> **Material to process**
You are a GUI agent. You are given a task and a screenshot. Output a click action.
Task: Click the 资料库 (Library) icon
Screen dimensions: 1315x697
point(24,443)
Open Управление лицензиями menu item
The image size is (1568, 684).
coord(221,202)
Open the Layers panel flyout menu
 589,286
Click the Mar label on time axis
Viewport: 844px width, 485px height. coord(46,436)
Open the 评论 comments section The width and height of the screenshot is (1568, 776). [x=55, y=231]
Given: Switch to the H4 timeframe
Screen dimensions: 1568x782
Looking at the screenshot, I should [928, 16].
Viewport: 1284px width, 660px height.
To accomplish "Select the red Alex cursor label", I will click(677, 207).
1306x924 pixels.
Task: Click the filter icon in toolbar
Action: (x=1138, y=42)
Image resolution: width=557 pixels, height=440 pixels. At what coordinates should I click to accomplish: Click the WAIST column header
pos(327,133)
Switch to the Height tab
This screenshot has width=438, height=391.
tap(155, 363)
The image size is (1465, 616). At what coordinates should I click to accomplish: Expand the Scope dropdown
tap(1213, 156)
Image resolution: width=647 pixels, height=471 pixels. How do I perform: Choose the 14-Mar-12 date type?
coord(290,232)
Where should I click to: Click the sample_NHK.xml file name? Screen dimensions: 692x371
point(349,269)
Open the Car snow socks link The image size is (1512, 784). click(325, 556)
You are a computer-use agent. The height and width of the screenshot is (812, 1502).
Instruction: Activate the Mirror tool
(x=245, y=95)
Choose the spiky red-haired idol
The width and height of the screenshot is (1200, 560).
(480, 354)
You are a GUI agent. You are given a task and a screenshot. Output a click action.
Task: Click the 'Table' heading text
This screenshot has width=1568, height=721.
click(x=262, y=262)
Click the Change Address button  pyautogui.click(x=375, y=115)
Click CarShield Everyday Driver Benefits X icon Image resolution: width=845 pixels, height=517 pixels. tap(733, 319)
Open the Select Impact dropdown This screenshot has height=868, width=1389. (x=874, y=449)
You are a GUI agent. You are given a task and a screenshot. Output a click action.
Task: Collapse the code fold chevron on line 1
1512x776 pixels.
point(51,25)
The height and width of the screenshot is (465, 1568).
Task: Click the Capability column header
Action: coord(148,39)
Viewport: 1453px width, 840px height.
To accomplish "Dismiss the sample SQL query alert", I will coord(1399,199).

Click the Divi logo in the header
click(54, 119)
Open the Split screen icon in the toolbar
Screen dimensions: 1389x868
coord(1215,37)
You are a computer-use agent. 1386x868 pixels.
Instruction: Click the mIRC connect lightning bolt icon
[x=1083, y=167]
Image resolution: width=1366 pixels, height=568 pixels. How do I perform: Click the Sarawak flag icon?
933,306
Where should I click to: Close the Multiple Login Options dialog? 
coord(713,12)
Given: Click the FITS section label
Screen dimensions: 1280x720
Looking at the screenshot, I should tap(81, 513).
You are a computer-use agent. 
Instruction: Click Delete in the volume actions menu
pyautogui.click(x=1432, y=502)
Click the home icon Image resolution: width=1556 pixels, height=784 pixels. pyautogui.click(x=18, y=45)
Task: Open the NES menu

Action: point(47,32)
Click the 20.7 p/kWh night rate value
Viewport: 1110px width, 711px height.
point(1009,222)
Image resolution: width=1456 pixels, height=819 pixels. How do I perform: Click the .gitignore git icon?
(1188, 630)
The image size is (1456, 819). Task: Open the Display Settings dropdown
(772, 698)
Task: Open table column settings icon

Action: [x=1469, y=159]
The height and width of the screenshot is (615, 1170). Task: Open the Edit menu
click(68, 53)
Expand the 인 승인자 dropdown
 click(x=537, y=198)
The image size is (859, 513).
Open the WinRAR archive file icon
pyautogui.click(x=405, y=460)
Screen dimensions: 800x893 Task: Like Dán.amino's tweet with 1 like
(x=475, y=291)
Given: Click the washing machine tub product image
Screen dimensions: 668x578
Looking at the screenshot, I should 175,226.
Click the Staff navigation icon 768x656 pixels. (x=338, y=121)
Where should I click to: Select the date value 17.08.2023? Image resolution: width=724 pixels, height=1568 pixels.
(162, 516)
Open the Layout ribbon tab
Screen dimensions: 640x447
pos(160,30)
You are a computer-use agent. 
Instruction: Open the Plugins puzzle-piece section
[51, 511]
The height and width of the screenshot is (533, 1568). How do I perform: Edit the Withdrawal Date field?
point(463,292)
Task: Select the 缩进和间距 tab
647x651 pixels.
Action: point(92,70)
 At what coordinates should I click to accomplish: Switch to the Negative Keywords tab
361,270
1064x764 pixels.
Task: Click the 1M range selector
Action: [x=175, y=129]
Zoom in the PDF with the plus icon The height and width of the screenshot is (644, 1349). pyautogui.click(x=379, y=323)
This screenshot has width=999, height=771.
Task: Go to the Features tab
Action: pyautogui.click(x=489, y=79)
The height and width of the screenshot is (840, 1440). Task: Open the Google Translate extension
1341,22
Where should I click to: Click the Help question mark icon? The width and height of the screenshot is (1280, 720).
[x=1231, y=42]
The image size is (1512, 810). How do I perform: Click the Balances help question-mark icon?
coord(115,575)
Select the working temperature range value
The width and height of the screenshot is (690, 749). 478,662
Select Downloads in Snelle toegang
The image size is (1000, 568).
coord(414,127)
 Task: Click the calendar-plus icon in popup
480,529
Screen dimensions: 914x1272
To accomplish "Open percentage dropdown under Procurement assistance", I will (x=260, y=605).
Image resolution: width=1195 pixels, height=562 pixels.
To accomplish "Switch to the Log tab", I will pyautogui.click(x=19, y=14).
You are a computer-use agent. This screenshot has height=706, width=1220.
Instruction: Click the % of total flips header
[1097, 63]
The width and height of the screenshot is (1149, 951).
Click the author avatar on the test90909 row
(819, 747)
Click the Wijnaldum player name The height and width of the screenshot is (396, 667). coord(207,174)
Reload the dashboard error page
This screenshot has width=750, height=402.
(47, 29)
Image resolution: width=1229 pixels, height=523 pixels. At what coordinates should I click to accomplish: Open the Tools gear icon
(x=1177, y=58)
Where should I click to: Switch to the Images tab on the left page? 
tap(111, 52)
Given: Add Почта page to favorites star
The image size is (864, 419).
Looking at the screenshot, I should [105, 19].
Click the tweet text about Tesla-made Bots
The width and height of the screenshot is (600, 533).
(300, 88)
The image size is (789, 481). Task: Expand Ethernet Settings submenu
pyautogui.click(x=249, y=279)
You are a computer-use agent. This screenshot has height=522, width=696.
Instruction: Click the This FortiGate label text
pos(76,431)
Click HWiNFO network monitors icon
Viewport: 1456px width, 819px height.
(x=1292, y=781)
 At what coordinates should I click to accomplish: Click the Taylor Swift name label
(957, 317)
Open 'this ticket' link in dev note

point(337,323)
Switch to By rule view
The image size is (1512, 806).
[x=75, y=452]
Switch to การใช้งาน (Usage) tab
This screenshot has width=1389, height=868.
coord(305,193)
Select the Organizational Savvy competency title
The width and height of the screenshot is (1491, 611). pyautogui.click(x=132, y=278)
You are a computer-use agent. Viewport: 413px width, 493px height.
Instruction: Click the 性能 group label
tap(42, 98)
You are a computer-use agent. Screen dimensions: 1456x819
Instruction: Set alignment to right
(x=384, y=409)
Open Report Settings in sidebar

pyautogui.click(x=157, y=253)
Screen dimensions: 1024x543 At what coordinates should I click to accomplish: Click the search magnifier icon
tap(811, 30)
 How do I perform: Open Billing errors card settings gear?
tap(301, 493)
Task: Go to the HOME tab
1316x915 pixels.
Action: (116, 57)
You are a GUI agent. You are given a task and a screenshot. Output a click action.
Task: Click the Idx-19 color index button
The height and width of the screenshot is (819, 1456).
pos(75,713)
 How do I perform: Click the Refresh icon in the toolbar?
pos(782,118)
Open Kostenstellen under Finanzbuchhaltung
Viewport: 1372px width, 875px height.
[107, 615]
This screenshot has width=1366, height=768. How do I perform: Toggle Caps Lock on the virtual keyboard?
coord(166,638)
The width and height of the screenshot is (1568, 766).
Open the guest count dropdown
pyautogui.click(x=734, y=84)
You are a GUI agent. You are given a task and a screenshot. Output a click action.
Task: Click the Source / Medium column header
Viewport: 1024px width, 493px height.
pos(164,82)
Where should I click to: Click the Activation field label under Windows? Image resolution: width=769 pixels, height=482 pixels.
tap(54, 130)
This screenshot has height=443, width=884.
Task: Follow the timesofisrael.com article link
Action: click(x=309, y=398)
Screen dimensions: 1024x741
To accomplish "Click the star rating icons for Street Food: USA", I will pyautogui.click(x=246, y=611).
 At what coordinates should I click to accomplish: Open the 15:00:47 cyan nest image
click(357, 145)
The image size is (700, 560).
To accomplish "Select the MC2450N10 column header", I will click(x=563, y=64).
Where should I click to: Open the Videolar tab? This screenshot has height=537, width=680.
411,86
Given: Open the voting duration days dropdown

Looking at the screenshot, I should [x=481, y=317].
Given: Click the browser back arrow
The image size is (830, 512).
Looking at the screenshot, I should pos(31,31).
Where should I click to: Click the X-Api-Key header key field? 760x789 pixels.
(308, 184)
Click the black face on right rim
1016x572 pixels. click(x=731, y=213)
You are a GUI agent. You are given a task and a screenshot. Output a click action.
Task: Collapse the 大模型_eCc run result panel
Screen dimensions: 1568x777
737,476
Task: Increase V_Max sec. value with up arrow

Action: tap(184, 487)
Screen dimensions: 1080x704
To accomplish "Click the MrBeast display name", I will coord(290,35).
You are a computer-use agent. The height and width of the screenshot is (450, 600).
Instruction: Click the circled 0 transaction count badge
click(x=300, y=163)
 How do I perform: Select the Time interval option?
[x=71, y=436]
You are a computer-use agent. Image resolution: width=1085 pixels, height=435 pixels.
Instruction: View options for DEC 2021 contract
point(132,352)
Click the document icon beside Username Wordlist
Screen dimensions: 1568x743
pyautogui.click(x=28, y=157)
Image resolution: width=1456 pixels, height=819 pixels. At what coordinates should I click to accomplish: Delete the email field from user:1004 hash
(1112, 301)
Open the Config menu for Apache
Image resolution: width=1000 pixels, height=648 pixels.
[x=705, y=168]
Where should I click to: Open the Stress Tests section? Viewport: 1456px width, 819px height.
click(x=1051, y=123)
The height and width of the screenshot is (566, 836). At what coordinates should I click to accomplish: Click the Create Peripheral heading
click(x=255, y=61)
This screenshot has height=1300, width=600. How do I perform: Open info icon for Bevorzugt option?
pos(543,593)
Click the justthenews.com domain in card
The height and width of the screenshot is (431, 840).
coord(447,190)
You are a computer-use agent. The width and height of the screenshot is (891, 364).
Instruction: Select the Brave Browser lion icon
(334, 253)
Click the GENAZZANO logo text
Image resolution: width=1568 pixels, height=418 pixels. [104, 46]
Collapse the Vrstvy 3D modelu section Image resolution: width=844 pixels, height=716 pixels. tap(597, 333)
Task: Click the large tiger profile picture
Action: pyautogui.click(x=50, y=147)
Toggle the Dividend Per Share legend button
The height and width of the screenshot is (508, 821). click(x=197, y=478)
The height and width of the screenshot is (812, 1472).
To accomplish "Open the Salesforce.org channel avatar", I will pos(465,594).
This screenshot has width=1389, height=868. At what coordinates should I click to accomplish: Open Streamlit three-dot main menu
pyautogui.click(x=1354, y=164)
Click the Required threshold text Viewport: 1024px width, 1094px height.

> **What you are asked to do**
Copy out the data from its first line up to and including the line with "click(x=262, y=262)".

> **Full solution**
You are a GUI agent. You are given a task and a screenshot. Output a click action.
Task: Click the 资料库 (Library) icon
Screen dimensions: 1315x697
point(24,443)
Open Управление лицензиями menu item
The image size is (1568, 684).
coord(221,202)
Open the Layers panel flyout menu
 589,286
Click the Mar label on time axis
Viewport: 844px width, 485px height. coord(46,436)
Open the 评论 comments section The width and height of the screenshot is (1568, 776). [x=55, y=231]
Given: Switch to the H4 timeframe
Screen dimensions: 1568x782
Looking at the screenshot, I should [928, 16].
Viewport: 1284px width, 660px height.
To accomplish "Select the red Alex cursor label", I will click(677, 207).
1306x924 pixels.
Task: Click the filter icon in toolbar
Action: (x=1138, y=42)
Image resolution: width=557 pixels, height=440 pixels. At what coordinates should I click to accomplish: Click the WAIST column header
pos(327,133)
Switch to the Height tab
This screenshot has width=438, height=391.
tap(155, 363)
The image size is (1465, 616). At what coordinates should I click to accomplish: Expand the Scope dropdown
tap(1213, 156)
Image resolution: width=647 pixels, height=471 pixels. How do I perform: Choose the 14-Mar-12 date type?
coord(290,232)
Where should I click to: Click the sample_NHK.xml file name? Screen dimensions: 692x371
point(349,269)
Open the Car snow socks link The image size is (1512, 784). click(325, 556)
You are a computer-use agent. The height and width of the screenshot is (812, 1502).
Instruction: Activate the Mirror tool
(x=245, y=95)
Choose the spiky red-haired idol
The width and height of the screenshot is (1200, 560).
(480, 354)
You are a GUI agent. You are given a task and a screenshot. Output a click action.
Task: Click the 'Table' heading text
This screenshot has width=1568, height=721.
click(x=262, y=262)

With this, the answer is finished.